细胞污染一般可分为微生物污染和真核生物污染。其中微生物污染包括真菌和酵母、细菌、支原体等。而真核生物一般是细胞系间的交叉污染。
细菌、真菌或酵母的污染很容易辨识,直接可通过培养基颜色变化、显微镜下观察便可判断。如细菌污染后细胞培养基变黄色,而且镜下有小黑点,且有规律的运动。而酵母污染后培养基变紫色,镜下可见透明、且连成一串的圆形。但如果是支原体污染的话,由于最开始支原体生长缓慢,而且显微镜下难以看出,因此很难发现。

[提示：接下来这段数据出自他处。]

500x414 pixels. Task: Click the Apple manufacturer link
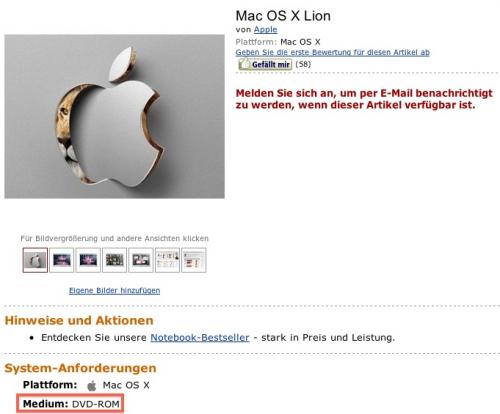pyautogui.click(x=265, y=30)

真核细胞污染是指一种细胞污染了另外一种细胞,主要发生在操作不当,尤其是长时间进行某些细胞系的研究而传代时。目前越来越多的科研人员发现了细胞间污染这一被忽略的问题。据不*统计,约有 15-20% 的细胞存在细胞间污染。
如何应对常见的细胞污染?
1)细菌污染:
细菌是一种原核细胞微生物,其大小以微米(μm)计。常见的污染细菌有革兰氏阴性菌和大肠杆菌、假单胞菌等,革兰氏阴性菌中白色葡萄球菌等比较常见。
遇到细菌污染,基本原则是马上扔掉细胞,不要扩大污染。如果你的细胞真的十分宝贵,先用带有双抗的PBS反复冲洗几遍,然后再培养液中加入硫酸庆大霉素、新霉素(50ug/ml)等,培养3天后换成带有双抗的培养液培养。
2)真菌污染:
是细胞培养过程中常见的一种,尤其在梅雨季节进行细胞培养更易污染。污染培养细胞的多为烟曲霉、黑曲霉、毛霉菌、孢子霉、白念珠菌、酵母菌等。霉菌污染后多数在培养液中形成白色或浅黄色漂浮物。
建议预防为主,在培养箱的水中加入硫酸铜。
3)支原体污染:
支原体是一种大小介于细菌和病毒之间(最小直径0.2um)并独立生活的微生物,支原体形态多变,在光境下不易看清内部结构。
支原体污染细胞后,培养液可不发生混浊。多数情况下细胞病理变化轻微或不显著,细微变化也可由于传代、换液而缓解,因此易被忽视。但个别严重者,可致细胞增殖缓慢,甚至从培养器皿脱落。